When it comes to the discovery of Snowflake data assets — the challenge persists. Snowflake has more than 6,800 customers, including 510 of the Forbes Global 2000, and continues to grow rapidly. Snowflake’s architecture empowers them with non-disruptive scaling to virtually any capacity.
There’s immeasurable value in this massive wealth of diverse data sitting in Snowflake’s Data Cloud. Data discovery is one of the foundational actions toward realizing that value.
What is data discovery? #
Data discovery requires identifying interesting or relevant datasets that enable informed data analysis - as defined in this paper which studies the problem of discovering joinable datasets at scale.
The paper also mentions that the proliferation of large repositories of heterogenous data (e.g. Snowflake) and unprecedented web-scale volume of diverse data sources make manual data discovery an unfeasible task. What are the exact challenges? Let’s discuss.

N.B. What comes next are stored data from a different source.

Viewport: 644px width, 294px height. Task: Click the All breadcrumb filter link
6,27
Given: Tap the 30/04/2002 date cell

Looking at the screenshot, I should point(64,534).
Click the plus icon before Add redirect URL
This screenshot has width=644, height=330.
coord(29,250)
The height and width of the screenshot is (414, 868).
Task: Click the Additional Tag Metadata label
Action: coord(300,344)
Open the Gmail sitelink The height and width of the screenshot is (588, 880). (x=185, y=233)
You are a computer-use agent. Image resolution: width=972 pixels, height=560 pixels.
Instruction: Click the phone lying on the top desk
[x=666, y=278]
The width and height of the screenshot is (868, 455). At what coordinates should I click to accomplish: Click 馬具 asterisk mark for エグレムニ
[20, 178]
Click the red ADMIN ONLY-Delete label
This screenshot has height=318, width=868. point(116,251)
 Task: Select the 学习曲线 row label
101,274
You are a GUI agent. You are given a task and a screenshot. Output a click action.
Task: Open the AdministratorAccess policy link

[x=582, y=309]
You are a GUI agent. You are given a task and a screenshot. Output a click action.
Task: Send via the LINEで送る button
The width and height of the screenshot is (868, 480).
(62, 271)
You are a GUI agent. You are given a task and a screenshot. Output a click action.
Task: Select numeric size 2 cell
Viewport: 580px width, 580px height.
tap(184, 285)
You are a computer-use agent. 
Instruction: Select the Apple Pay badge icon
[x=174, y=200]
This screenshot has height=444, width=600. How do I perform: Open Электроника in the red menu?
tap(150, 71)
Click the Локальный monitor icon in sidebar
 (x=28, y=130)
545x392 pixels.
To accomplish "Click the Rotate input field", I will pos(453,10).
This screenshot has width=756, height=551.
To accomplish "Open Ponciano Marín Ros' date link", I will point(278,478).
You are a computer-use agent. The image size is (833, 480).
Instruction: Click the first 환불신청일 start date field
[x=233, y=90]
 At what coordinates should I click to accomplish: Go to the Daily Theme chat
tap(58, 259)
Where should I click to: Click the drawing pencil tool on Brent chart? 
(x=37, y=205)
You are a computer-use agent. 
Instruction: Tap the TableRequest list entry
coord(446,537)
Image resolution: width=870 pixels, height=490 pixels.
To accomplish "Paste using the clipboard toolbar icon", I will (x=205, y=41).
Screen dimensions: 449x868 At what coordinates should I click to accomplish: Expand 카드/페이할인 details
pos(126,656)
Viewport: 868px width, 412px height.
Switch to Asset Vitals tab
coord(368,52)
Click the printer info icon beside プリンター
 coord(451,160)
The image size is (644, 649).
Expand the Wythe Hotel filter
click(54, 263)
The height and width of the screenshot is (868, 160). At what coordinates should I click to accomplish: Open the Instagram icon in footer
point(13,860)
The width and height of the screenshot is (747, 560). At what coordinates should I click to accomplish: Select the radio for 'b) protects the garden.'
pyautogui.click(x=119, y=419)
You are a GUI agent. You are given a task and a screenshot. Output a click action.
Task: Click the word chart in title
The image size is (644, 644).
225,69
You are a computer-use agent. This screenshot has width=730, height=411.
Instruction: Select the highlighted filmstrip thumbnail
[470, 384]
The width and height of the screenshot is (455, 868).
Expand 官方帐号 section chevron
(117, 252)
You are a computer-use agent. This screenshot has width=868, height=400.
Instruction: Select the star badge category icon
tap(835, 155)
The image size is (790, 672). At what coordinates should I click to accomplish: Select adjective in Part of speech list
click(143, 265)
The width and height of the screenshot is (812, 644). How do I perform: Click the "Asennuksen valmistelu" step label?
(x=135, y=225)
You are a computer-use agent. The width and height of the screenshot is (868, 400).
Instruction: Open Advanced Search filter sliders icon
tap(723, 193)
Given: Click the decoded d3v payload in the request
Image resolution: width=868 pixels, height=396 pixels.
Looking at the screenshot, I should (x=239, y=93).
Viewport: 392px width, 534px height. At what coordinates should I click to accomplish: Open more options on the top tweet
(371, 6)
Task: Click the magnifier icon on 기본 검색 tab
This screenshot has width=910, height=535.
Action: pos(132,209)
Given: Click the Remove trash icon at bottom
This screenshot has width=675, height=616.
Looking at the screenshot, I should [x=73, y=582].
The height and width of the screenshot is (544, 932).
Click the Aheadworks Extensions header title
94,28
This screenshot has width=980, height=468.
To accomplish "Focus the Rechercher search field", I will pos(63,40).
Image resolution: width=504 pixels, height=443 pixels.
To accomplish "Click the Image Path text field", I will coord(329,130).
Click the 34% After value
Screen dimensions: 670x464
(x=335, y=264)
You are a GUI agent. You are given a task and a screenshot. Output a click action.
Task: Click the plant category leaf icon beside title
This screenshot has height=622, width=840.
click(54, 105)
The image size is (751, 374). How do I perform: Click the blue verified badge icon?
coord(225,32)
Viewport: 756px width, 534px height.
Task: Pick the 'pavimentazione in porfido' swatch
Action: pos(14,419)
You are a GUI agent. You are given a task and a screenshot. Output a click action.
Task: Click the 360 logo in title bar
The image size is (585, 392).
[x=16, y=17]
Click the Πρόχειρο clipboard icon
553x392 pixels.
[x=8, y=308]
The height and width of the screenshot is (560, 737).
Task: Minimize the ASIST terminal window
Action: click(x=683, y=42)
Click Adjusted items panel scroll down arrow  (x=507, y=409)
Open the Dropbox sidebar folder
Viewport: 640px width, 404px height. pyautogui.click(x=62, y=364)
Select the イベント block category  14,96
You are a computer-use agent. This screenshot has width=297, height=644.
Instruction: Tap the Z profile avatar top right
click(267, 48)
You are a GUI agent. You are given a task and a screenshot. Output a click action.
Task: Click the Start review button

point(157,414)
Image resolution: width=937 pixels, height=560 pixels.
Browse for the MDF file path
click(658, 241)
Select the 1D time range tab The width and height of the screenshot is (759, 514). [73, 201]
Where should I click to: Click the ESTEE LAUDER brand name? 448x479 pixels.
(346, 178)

Data Discovery in Snowflake: Challenges #
Some common challenges faced by data teams in the process of discovery of Snowflake data assets:
- The deluge of requests to data teams
- Not enough context to trust the data
- Scaling & surfacing tribal knowledge around data
- Visibility into data usage
- Looking for verified documentation
The deluge of requests to data teams #
Engineers, analysts, scientists, marketers, executives - all types of data users want to dip their toes in data. But not everyone can write a SQL query. So what does that result in? A deluge of requests to the data team with questions about the availability of data and understanding of lineage etc. This becomes a blocker as teams scale.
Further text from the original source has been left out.